For conservative Christians, dancing is also a way to teach the virtues. Students are schooled in chivalry, taught always to walk a lady to and from the floor, applaud the band and ask the girl standing by herself for a dance. A swing, ballroom or square dance usually takes place in a well-lighted space. The swing dancers of yore may have been escaping supervision, but now dancing is a family affair: Nathan [Cozart] and Craig [Congdon] both dance with their siblings. (Craig danced with his mom.) Unlike Christian rock, the music for these dances is palatable to older generations too.
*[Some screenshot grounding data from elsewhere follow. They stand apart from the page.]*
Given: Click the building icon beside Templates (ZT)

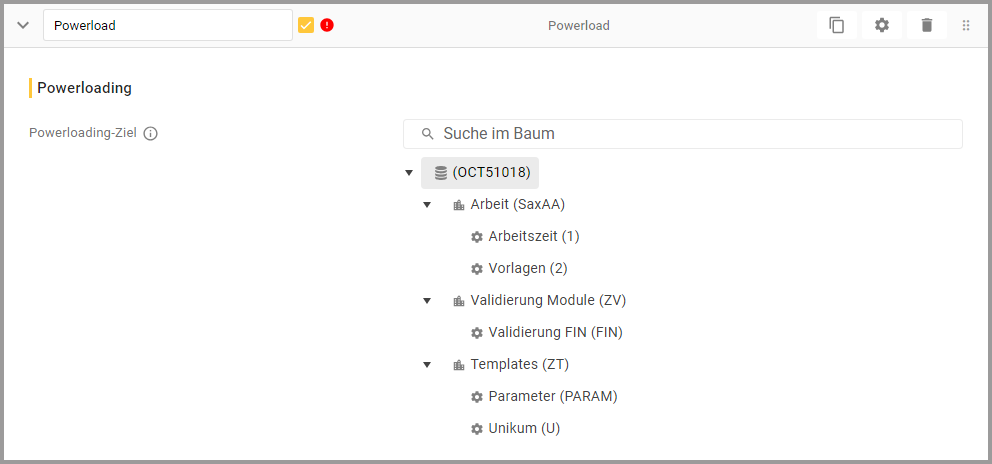Looking at the screenshot, I should 459,365.
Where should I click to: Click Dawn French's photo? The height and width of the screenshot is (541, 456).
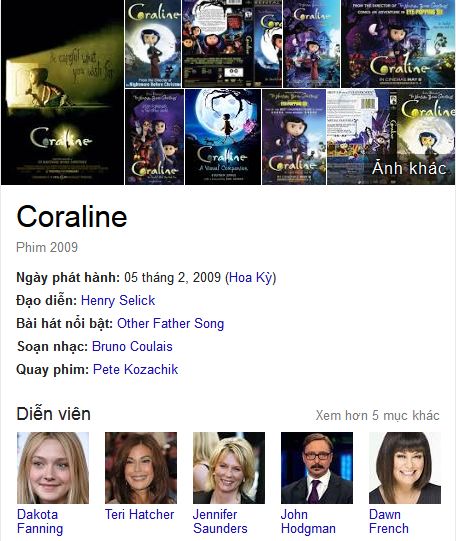[405, 468]
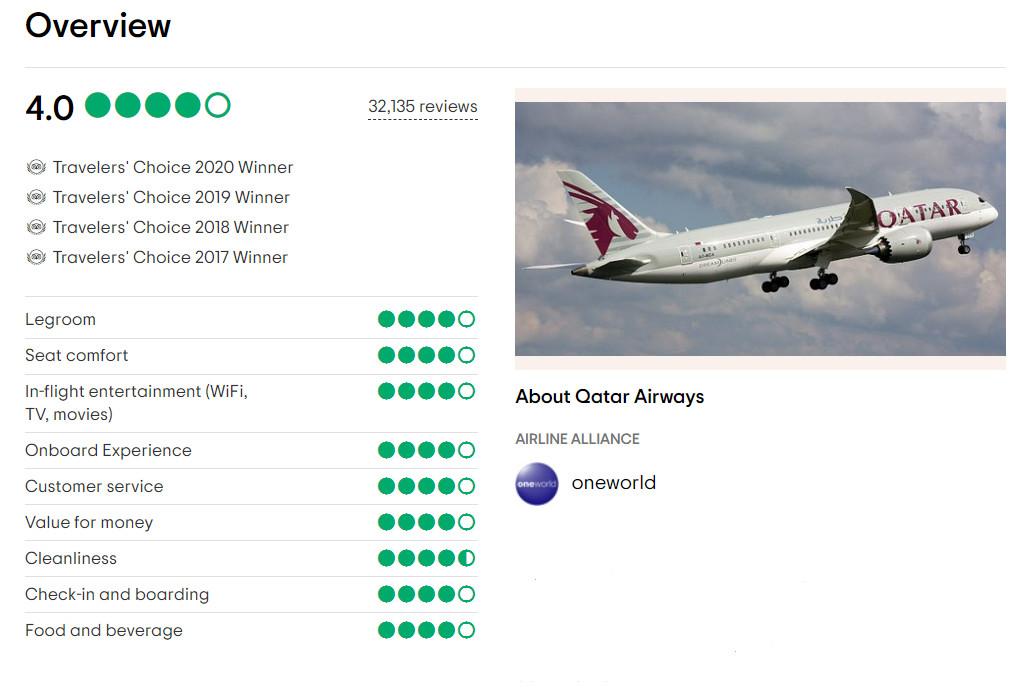The width and height of the screenshot is (1033, 687).
Task: Click the Value for money rating bubbles
Action: click(426, 522)
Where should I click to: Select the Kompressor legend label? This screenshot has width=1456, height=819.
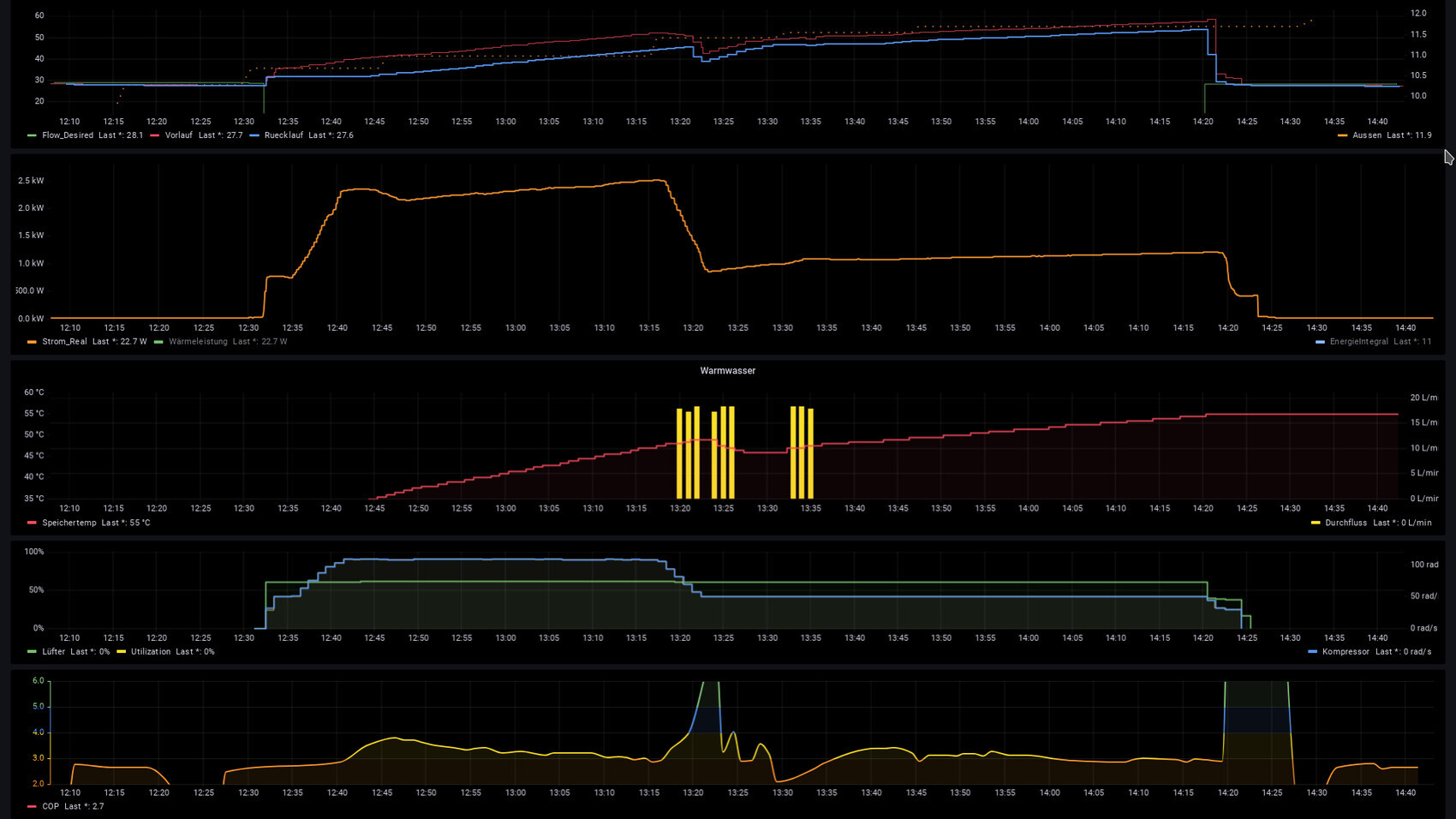(x=1346, y=652)
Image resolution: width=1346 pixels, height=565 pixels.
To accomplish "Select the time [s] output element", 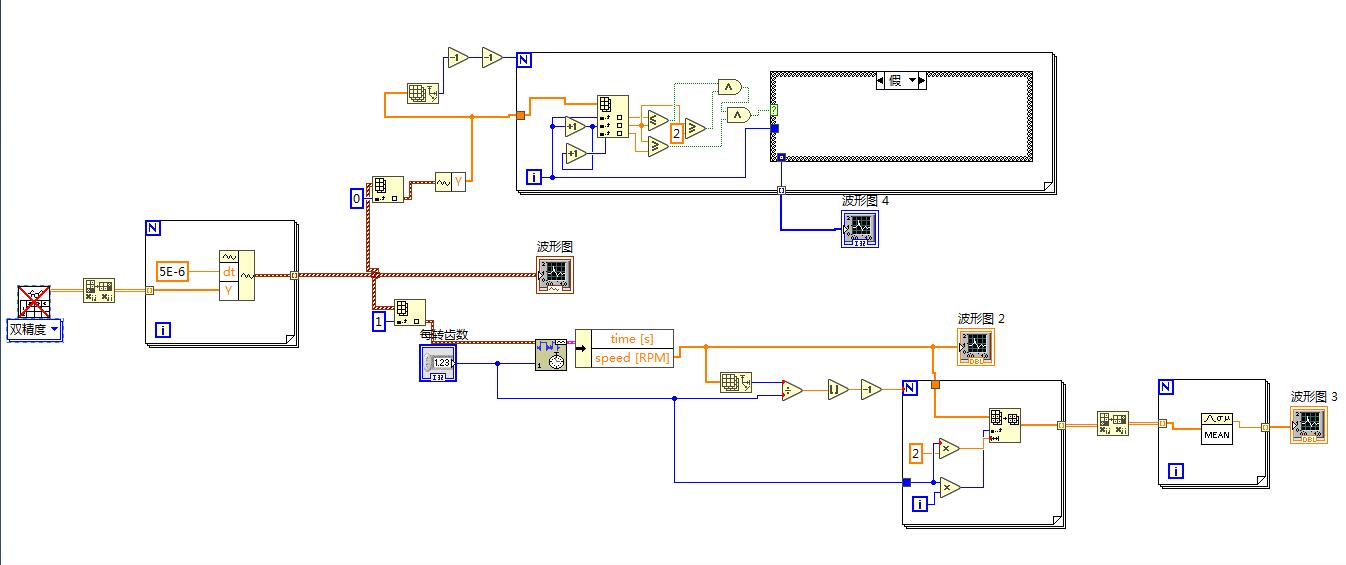I will coord(633,339).
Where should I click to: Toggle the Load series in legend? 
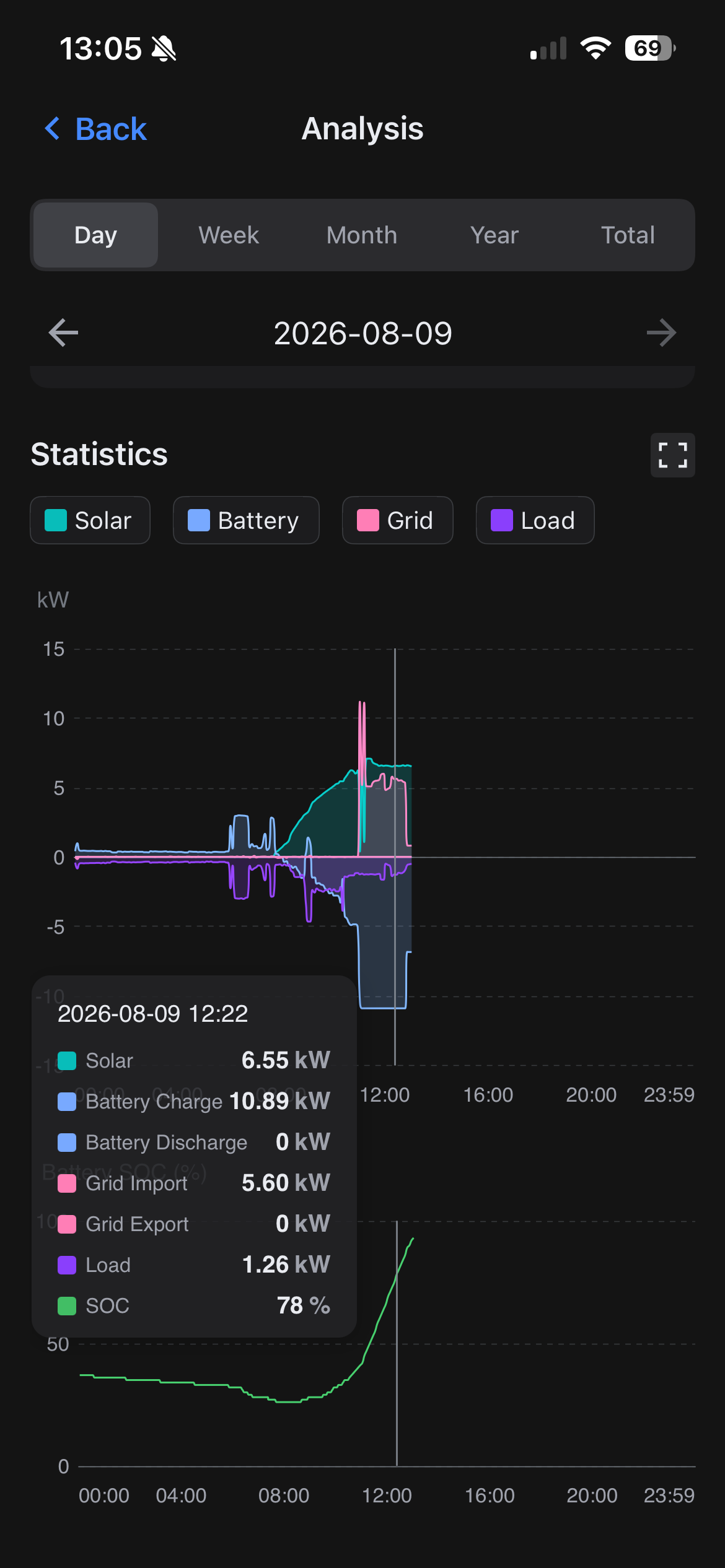(x=535, y=520)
Formal dances require instruction in the proper steps, which creates a role for parents or teachers. And of course, the sexuality of dance can be a positive thing, if it provides a sexual release without the sex.

It’s obvious that Oppenheimer took the time to get to know his subjects. He understands their diversity, their unique viewpoints and their biblical approach. In fact, the reader ends up pulling for various dancers in the school’s dance contest because they’re made so human. This is a minor quibble, but since I do street dance, I have to complain. Oppenheimer writes:

Still it’s hard to imagine that hip-hop dancing would ever be acceptable at J.B.U. — if too sexual, it wouldn’t be Christian, and if too Christian, it would be laughable.

This could only be written by someone who doesn’t understand hip-hop dance. There is nothing that makes hip-hop a more sexual category of dance than any other. But this is GetReligion, not GetDance, so I’ll stop.

Anyway, let me know what you thought of the article. It certainly didn’t paint these people in a glowing light, although it was sympathetic. I’d be curious how some of you Shaw Moore (John Lithgow in Footloose) types feel about the portrayal.

Photo via on Flickr.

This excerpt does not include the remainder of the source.